* YOUR INSTRUCTIONS
Reproduce verbatim the stretch of the NPC-system discussion below from "If you want" through "on that metaphor.".
**** EXCERPT
This is why we used monkeys instead of men on the first wave of space rockets. Because we knew that the first generation solution would be clunky, and poorly thought out. But without those monkeys on rockets, we’d have nothing to go on when we wanted to strap men to the same rockets, and fire him out to the moon.

What I’m saying is that you have to work with what you have, and be willing to take risks, initially.

This isn’t strapping monkeys to rockets as a test for the rest. This is making a rocket that is literally a barrel filled with dynamite pointed upwards, putting a monkey on top, and implying that this is the entire program. It isn’t taking a risk. Taking a risk would be putting in the time and effort to overhaul the system.

You are twisting my already stilted and unlikely metaphor, and are starting from a compromised position, basing your argument on crazy monkey and barrel based solutions. This isn’t a barrel of monkeys, for sure.

If you want to complain about the quality of the metaphor, blame the guy who created it. :stuck_out_tongue: Anyway, by central point stands.

It certainly does not stand.

I’m willing to discard the entire framework of monkeys and rocketry, but your whole rebuttal argument still exists based on that metaphor.

Let me put it to you in different words: My solution for NPCs is a lot like the eighties. It’s a good decision, for now. And sure, it might screw us over in the future, but think of all the awesome movies made in the eighties…

Let’s stop using metaphors entirely.

The safe way is to create a hacky solution out of the things we have. This is a short term solution at best and is basically procrastination. The risky way is to overhaul the NPC system from the ground up. This is long term but will pay off, not just by NPCs, but by also overhauling the definitions of creatures in general. I would rather be patient and wait for a great system rather then have an incomplete system right this second.
********
**** ENTRIES SUPPLIED
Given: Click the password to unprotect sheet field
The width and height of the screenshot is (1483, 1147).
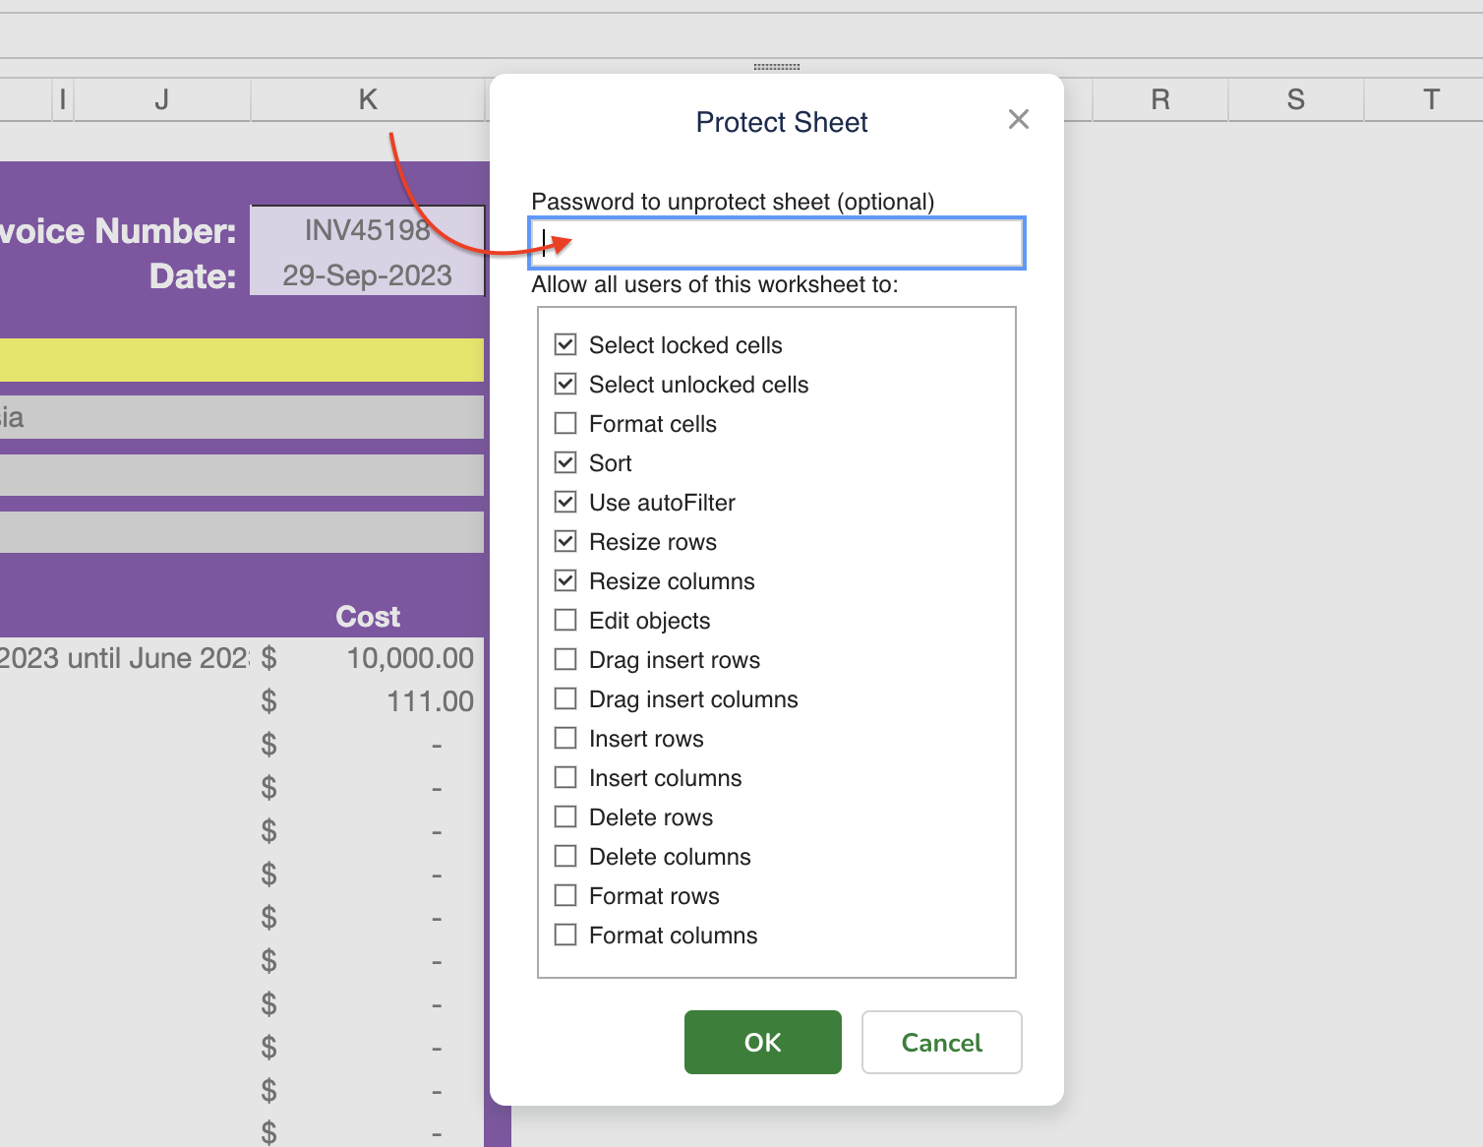Looking at the screenshot, I should (777, 243).
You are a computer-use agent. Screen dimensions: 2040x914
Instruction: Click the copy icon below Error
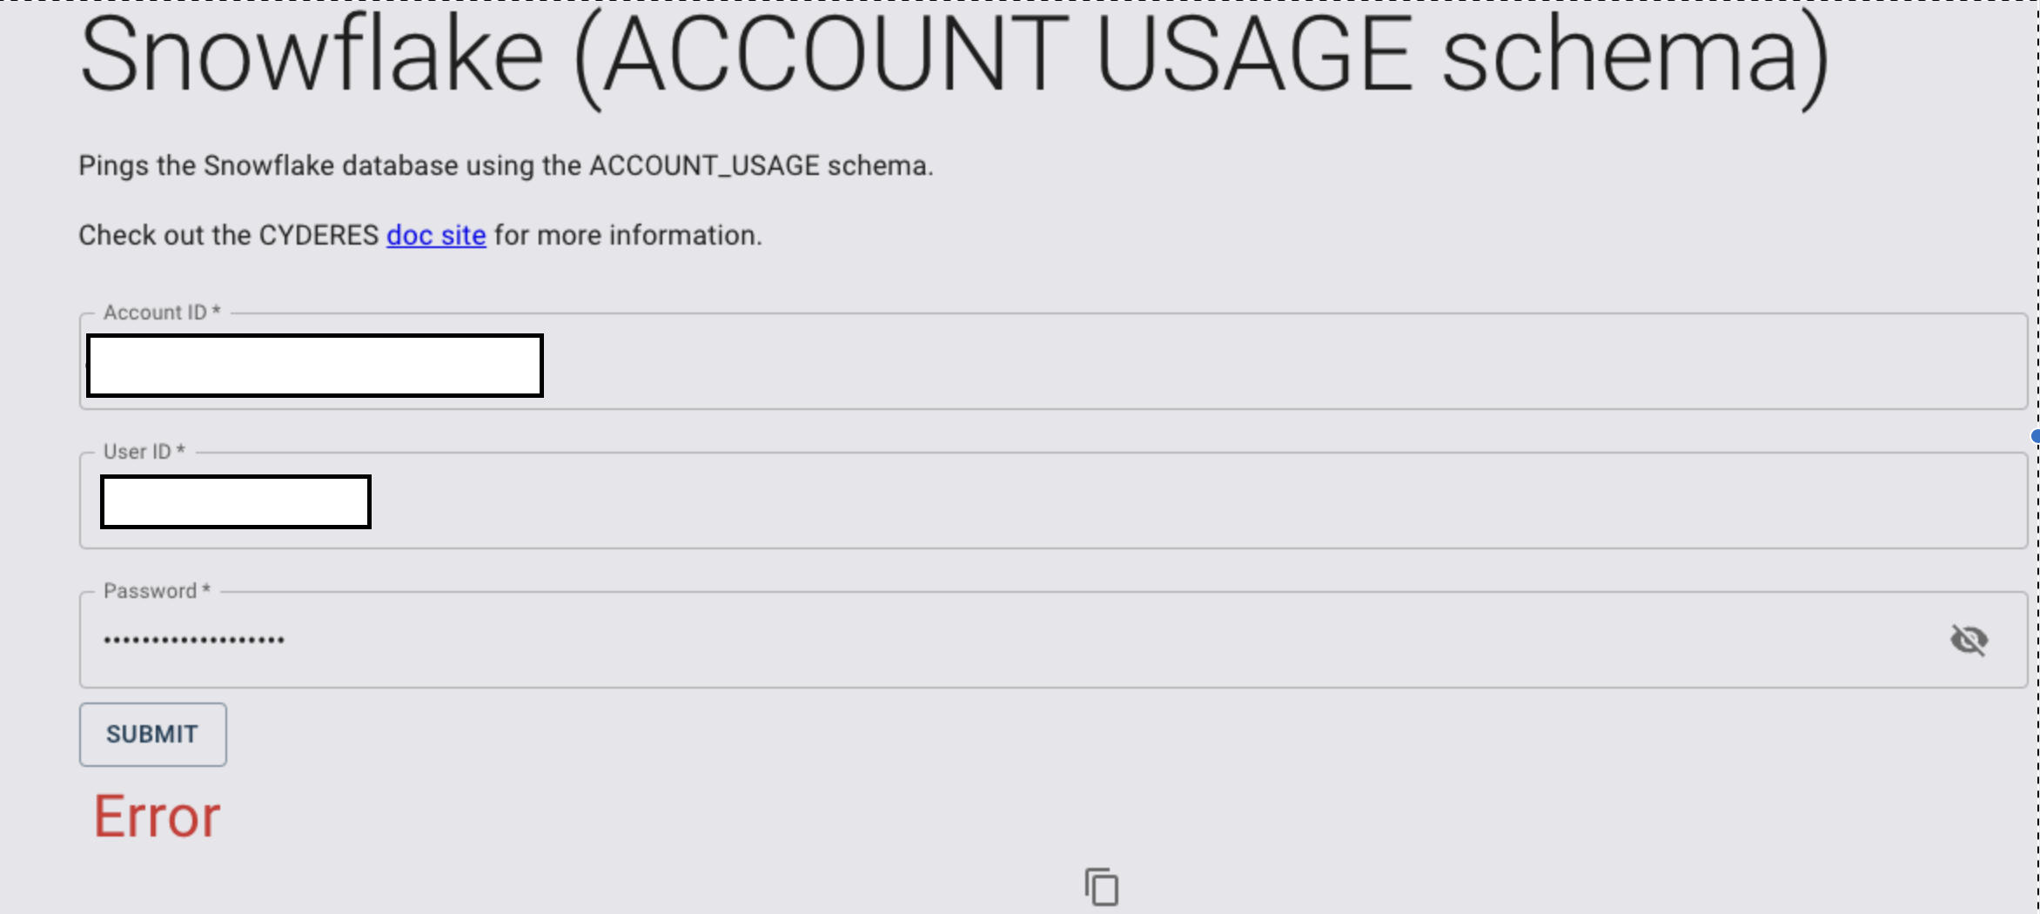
********
* YOUR SOLUTION
If you want to complain about the quality of the metaphor, blame the guy who created it. :stuck_out_tongue: Anyway, by central point stands.

It certainly does not stand.

I’m willing to discard the entire framework of monkeys and rocketry, but your whole rebuttal argument still exists based on that metaphor.